Estabelece o artº  5º  nº1 do CRP, sob a epígrafe “Oponibilidade a terceiros”:

« Os factos sujeitos a registo só produzem efeitos contra terceiros depois da data do respetivo registo. »

Deste preceito não decorre que os autores não possam provar a sua propriedade sobre o prédio em causa.

E é isto que está em dilucidação nestes autos.

Efetivamente, aquele segmento normativo rege apenas para quando inexista litígio sobre o direito relativo ao facto sujeito a registo, pressupondo pois a fixação e definição daquele.

Na verdade, a função do registo não é criar direitos, mas antes dar-lhes publicidade, de sorte a que seja conseguida a certeza e segurança do tráfego jurídico-comercial.

Por conseguinte, e na economia do objeto do processo tal como os autores o definiram, é irrelevante que os autores não tenham registado a invocada aquisição – pois que esta está a discutir-se nestes autos -  e que  a massa insolvente tenha registado a sua apreensão para a mesma.

6.2.3.

Finalmente a violação do artº 102º do CIRE, invocada pela recorrente massa insolvente.

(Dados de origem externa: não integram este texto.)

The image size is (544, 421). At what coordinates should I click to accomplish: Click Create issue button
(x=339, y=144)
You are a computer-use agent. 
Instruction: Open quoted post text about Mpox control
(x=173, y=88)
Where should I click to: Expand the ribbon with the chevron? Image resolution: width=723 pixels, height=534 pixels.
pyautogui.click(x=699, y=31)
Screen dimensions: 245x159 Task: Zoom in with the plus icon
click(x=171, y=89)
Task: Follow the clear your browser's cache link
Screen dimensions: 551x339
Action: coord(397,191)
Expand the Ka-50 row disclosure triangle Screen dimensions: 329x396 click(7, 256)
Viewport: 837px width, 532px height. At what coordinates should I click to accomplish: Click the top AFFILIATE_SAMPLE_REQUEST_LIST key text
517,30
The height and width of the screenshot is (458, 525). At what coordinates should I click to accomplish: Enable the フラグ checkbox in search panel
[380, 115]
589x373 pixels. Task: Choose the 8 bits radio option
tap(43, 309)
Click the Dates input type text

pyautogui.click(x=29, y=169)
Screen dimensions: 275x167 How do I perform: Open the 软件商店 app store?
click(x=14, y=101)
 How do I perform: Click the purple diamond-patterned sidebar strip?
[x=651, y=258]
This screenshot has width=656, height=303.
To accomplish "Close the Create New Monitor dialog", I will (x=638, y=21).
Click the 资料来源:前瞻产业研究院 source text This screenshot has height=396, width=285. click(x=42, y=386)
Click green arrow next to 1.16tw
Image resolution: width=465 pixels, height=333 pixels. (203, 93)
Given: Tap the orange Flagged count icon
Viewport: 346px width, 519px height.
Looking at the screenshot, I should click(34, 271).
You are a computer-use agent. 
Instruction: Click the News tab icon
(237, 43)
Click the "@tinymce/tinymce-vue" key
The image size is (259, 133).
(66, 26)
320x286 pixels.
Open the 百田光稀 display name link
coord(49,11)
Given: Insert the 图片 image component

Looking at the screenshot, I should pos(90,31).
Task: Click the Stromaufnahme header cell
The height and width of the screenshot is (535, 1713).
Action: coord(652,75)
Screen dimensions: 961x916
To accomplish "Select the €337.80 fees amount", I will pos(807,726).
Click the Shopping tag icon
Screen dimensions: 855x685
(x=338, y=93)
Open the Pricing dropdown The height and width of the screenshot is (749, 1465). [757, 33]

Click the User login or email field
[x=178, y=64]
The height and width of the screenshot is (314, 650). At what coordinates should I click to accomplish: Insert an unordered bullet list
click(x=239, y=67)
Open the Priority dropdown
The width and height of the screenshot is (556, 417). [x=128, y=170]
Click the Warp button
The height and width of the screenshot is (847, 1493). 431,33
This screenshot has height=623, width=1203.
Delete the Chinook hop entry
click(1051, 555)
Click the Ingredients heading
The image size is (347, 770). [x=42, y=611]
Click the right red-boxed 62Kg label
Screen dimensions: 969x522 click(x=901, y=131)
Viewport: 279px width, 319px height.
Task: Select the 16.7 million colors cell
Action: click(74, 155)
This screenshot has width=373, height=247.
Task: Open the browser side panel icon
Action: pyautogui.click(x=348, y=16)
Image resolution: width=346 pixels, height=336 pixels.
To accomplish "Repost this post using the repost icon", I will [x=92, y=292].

Clama esta recorrente que o contrato de compra e venda ainda não está totalmente cumprido, pois que os  vendedores não entregaram o imóvel aos autores, pelo que, nos termos do artº 102º do CIRE o cumprimento completo tem de ficar suspenso até que o administrador da insolvência declare optar pela execução ou recusar o cumprimento.

Mas o preceito que aqui se aplica não é o artº 102º, mas antes o artº 105º.

Na verdade, e como bem refere a recorrente, com a sentença que se substituiu à declaração de venda no contrato promessa, transmitiu-se a propriedade do imóvel dos vendedores para os compradores ora autores.

Ora, nos termos deste último preceito:

« …se a obrigação de entrega por parte do vendedor ainda não tiver sido cumprida, mas a propriedade já tiver sido transmitida:

a) O administrador da insolvência não pode recusar o cumprimento do contrato, no caso de insolvência do vendedor;

b) A recusa de cumprimento pelo administrador da insolvência, no caso de insolvência do comprador, tem os efeitos previstos no n.º 5 do artigo anterior, aplicável com as necessárias adaptações.».

No caso vertente aplica-se a al. a), pois que a parte incumprida – entrega da coisa, é imputável aos vendedores ora declarados insolventes.

Decorrentemente, nem o cumprimento fica suspenso até que o administrador opte pela execução ou pela recusa, nem, inclusive, ele pode recusar o cumprimento.

6.2.4.

Posto isto, certo é que a recorrente credora impetrou não apenas a improcedência da ação como, outrossim, que «se reconheça que a propriedade do imóvel em causa é e sempre foi pertença e propriedade dos insolventes».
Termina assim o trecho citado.